Using q, the expression can be written as
A = (q^(2/3) – 12) / (6q^(1/3)) = 1/6*q^(1/3) – 2*q^(-1/3).
As there are some cube roots, let’s try if A^3 gives anything simple:
A^3 = 1/216*q – 1/6*q^(1/3) + 2*q^(-1/3) – 8*q^(-1)
We can find two terms to match A exactly, thus
A^3 + A = q/216 – 8/q.
Let’s simplify 1/q in order to get rid of a √ in the denominator:
q = 12*(9*b*(1+b^2) + (1+3b^2)*√(9b^2+12)).
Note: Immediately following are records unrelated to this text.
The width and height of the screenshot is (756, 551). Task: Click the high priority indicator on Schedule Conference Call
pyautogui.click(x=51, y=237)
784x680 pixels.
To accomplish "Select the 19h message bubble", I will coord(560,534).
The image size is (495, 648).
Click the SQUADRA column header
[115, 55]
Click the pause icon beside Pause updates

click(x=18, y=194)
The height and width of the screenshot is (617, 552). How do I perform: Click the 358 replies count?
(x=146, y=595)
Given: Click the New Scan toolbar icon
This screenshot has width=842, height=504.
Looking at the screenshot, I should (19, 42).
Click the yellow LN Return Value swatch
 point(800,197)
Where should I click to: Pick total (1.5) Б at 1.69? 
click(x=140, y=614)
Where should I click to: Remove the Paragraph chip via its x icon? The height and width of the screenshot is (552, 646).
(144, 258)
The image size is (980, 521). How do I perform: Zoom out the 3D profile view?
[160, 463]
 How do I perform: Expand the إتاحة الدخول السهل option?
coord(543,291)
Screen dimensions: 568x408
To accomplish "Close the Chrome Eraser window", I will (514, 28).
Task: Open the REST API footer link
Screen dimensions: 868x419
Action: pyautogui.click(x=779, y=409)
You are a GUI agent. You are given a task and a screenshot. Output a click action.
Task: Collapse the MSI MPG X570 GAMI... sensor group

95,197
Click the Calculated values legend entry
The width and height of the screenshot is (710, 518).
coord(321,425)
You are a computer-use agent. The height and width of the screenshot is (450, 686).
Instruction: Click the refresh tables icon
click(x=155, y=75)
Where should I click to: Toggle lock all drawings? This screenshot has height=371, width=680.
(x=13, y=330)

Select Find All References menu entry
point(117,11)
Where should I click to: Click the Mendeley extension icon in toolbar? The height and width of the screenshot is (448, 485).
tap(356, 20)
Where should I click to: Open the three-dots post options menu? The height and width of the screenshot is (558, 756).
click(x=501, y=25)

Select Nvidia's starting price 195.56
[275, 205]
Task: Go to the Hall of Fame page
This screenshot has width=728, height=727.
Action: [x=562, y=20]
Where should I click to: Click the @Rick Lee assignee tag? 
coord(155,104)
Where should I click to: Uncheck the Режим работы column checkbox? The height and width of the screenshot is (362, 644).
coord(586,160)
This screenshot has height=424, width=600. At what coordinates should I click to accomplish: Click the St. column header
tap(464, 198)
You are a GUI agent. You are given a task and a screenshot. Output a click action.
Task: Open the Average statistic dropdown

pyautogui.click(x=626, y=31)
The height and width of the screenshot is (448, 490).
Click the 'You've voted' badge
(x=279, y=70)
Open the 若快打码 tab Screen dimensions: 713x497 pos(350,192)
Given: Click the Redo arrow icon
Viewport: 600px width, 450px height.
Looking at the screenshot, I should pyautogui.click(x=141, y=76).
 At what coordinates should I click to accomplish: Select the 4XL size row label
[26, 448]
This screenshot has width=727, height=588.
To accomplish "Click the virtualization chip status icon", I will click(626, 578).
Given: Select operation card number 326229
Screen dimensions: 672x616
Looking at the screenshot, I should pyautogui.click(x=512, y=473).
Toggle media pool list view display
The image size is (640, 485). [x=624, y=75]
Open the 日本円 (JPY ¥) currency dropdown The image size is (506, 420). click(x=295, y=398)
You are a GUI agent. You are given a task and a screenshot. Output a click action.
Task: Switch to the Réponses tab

1/q = 1/12 * 1/(9*b*(1+b^2) + (1+3b^2)*√(9b^2+12)) =
= 1/12 * (9*b*(1+b^2) – (1+3b^2)*√(9b^2+12)) / ((9*b*(1+b^2) + (1+3b^2)*√(9b^2+12)) * (9*b*(1+b^2) – (1+3b^2)*√(9b^2+12))) =
= 1/12 * (9*b*(1+b^2) – (1+3b^2)*√(9b^2+12)) / (81*b^2*(1+b^2)^2 – (1+3b^2)^2*(9b^2+12)) =
= (9*b*(1+b^2) – (1+3b^2)*√(9b^2+12)) / 12 * 1/(-12) =
= -(9*b*(1+b^2) – (1+3b^2)*√(9b^2+12)) / 144.
Plugging this into
A^3 + A = q/216 – 8/q,
we find the right hand side to be equal to
(9*b*(1+b^2) + (1+3b^2)*√(9b^2+12)) / 18 + (9*b*(1+b^2) – (1+3b^2)*√(9b^2+12)) / 18 = b*(1+b^2),
so that now we have an equation
A*(1+A^2) = b*(1+b^2)
and as f(x) = x*(1+x^2) is monomorphic on R,
A = b = a^3.
Conclusion: the expression can be simplified to a^3 for all a in R.
151
the least confusing thank you to undergo in innovations is to do the maths in the parentheses first. so which you’re able to initiate with 2 x 4 = 8. then you definately could do 5 x 4 = 20. then you definately could artwork exterior the parentheses. 8 x 20 = a hundred and sixty. a hundred and sixty – 23 = 137. See? reliable good fortune!